ALLONGÉ SUR LE DOS, les yeux fermés, Aurélien savoure le contact de cette main contre son corps. Les doigts de Sylvette lui parcourent la poitrine, petites bêtes chatouilleuses qui se glissent ensuite vers ses hanches. La caresse est intense, vigoureuse. L’odeur du chêne-liège sous lequel ils sont étendus se mêle au parfum humide de la mousse. Tout près de ses lèvres, Aurélien sent le souffle de la jeune fille. Il voudrait la saisir, la serrer contre lui, mais il est pris d’une telle torpeur que ses bras engourdis refusent d’obéir. Enfin sa main se dresse et, presque brutalement, s’empare du poignet de Sylvette.
Un grognement d’homme riposte :
– Eh, voilà que les morts se réveillent !
Aurélien ouvre les yeux. Penché au-dessus de lui, une espèce d’escogriffe barbu, sale, en loques, ôte prestement sa main libre de la poche qu’il fouillait. Quelques instants sont nécessaires au dormeur pour recouvrer ses esprits. Depuis combien de temps gît-il là, inanimé ? Blessé sans doute, meurtri c’est sûr, pas mort de toute évidence.
Et puis tout lui revient en bloc. La bataille. La déroute. D’abord, le matin, l’arrivée des troupes, pleines d’espoir, malgré une pluie diluvienne, le terrain détrempé. La traversée du petit village de Waterloo. Ce n’est qu’un peu avant midi qu’avait débuté l’affrontement titanesque. Dans un premier temps, la victoire semblait acquise. Guidés par l’Empereur, ils allaient forcément vaincre, terrasser l’adversaire. Il avait suffi de deux heures pour que l’état-major de Wellington soit décimé. Avec l’arrivée de Grouchy, imminente, ce serait le triomphe.
Mais le sort capricieux avait choisi le camp de l’ennemi : ce sont les troupes de Blücher qui surgirent sur la hauteur.
Aurélien avait entendu le maréchal Ney demander de l’infanterie à Napoléon, et celui-ci s’était écrié, blême, son chapeau noir lui recouvrant le front :
– De l’infanterie ? Où veux-tu que j’en prenne ?
Puis, heure après heure, sous la mitraille anglaise, hollandaise, prussienne, ce fut le désastre, l’extermination. Héroïque, écrasée, la Grande Armée avait combattu jusqu’au bout.
À l’extrême fin du crépuscule, Aurélien avait vu un groupe de cavaliers foncer sur lui. Ils avaient fait feu dans sa direction, les sifflements avaient frôlé sa tête mais, autant qu’il ait pu en juger, les balles l’avaient épargné. Il se souvint juste qu’au passage d’un cheval un violent coup de sabot avait heurté sa nuque. Il avait eu la sensation que son crâne s’était fracassé, et il avait perdu connaissance.

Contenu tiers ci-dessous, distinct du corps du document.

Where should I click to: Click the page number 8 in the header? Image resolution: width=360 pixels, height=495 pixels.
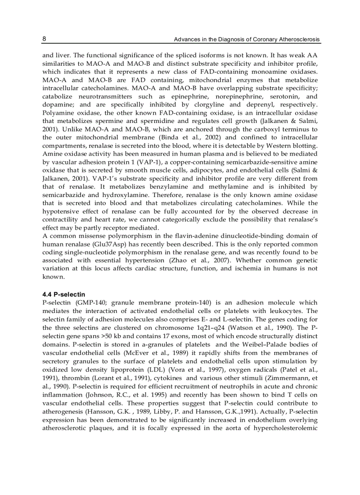[x=44, y=39]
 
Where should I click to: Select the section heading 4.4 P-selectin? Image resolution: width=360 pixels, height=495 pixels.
[x=64, y=294]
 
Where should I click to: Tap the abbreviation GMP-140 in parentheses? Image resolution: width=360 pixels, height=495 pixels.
[x=92, y=302]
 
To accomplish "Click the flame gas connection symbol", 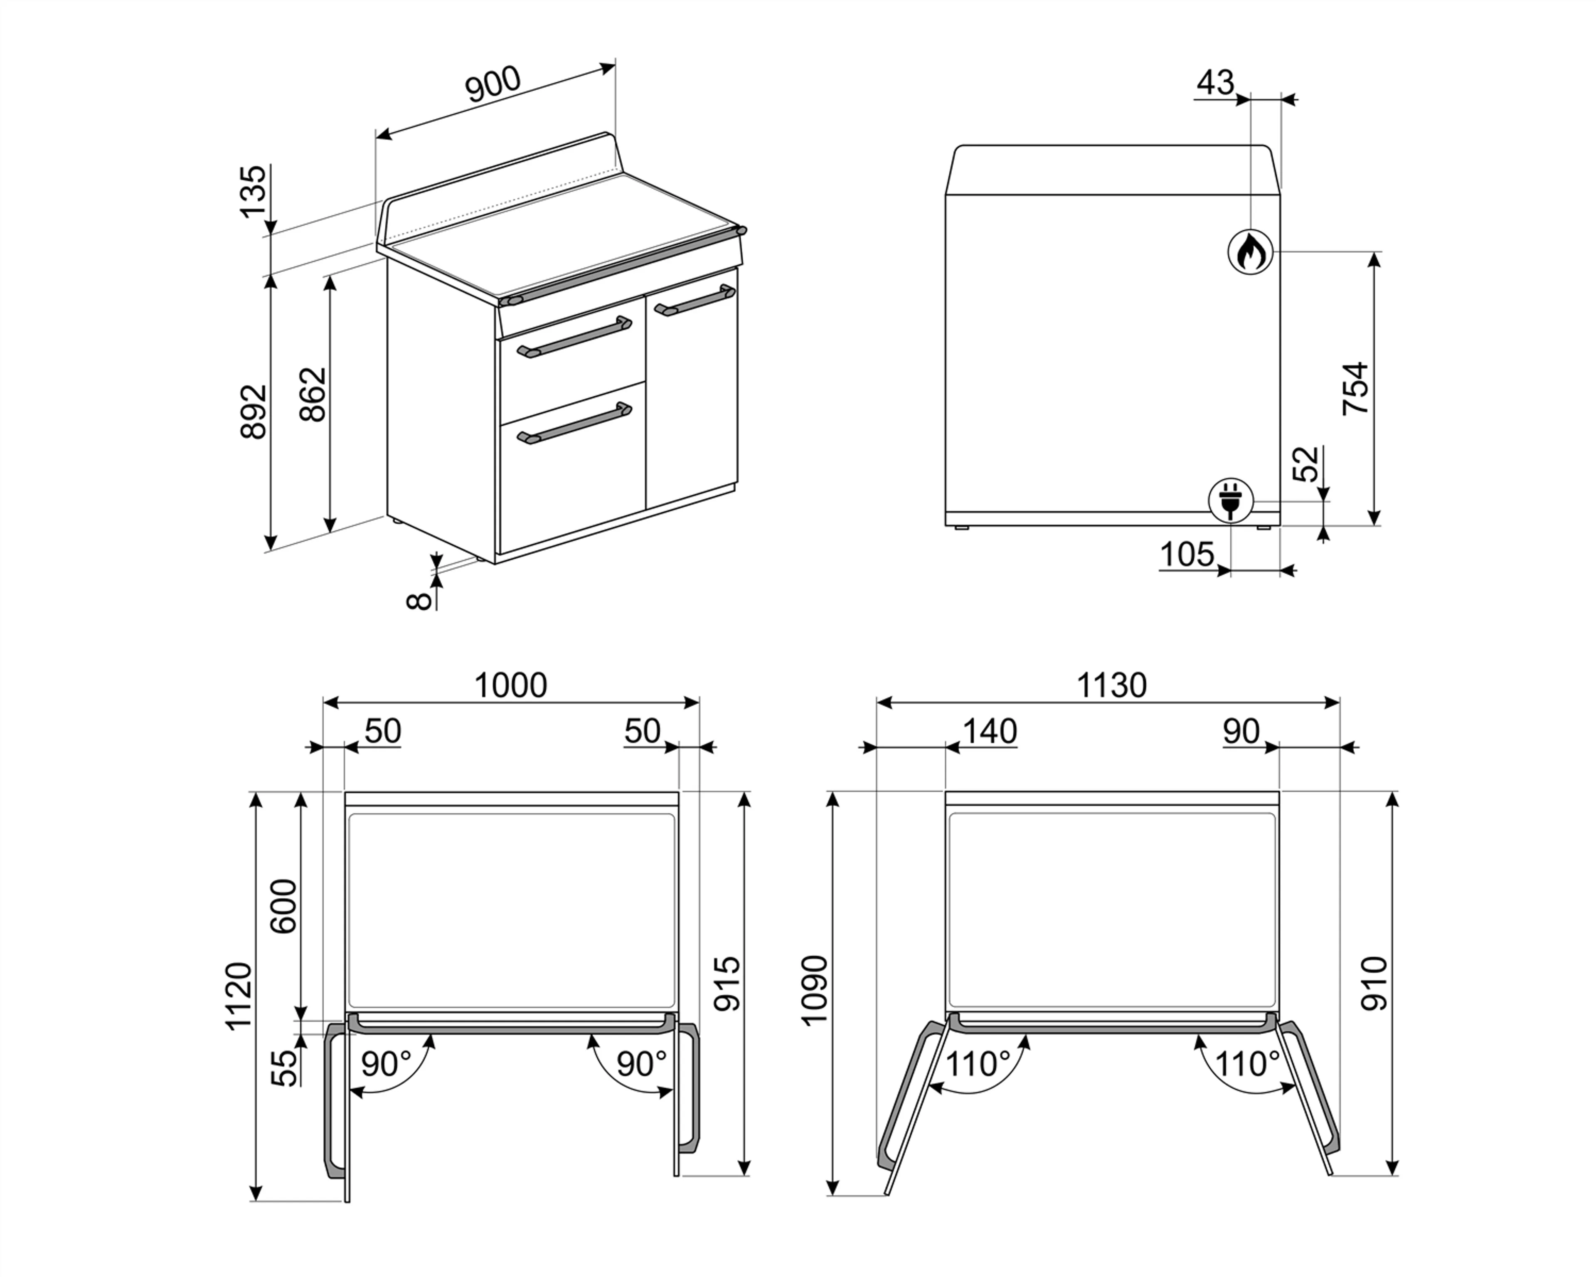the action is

En ce soir du 18 juin, la nuit paraissait ne pas vouloir tomber. Les nuages avaient quitté le ciel, et un immense clair de lune s’était installé à la place du soleil couchant. Les morts et les mourants attendaient pourtant les ténèbres comme une délivrance.
La léthargie d’Aurélien avait duré trois ou quatre heures, et il gisait là, parmi les morts et la boue, lorsque le pilleur de cadavres était venu le détrousser.
– Que fais-tu là, misérable ? fit-il.
L’individu porta le doigt à ses lèvres.
– Chut !… Si les soldats de Wellington nous entendent, nous serons fusillés tous les deux.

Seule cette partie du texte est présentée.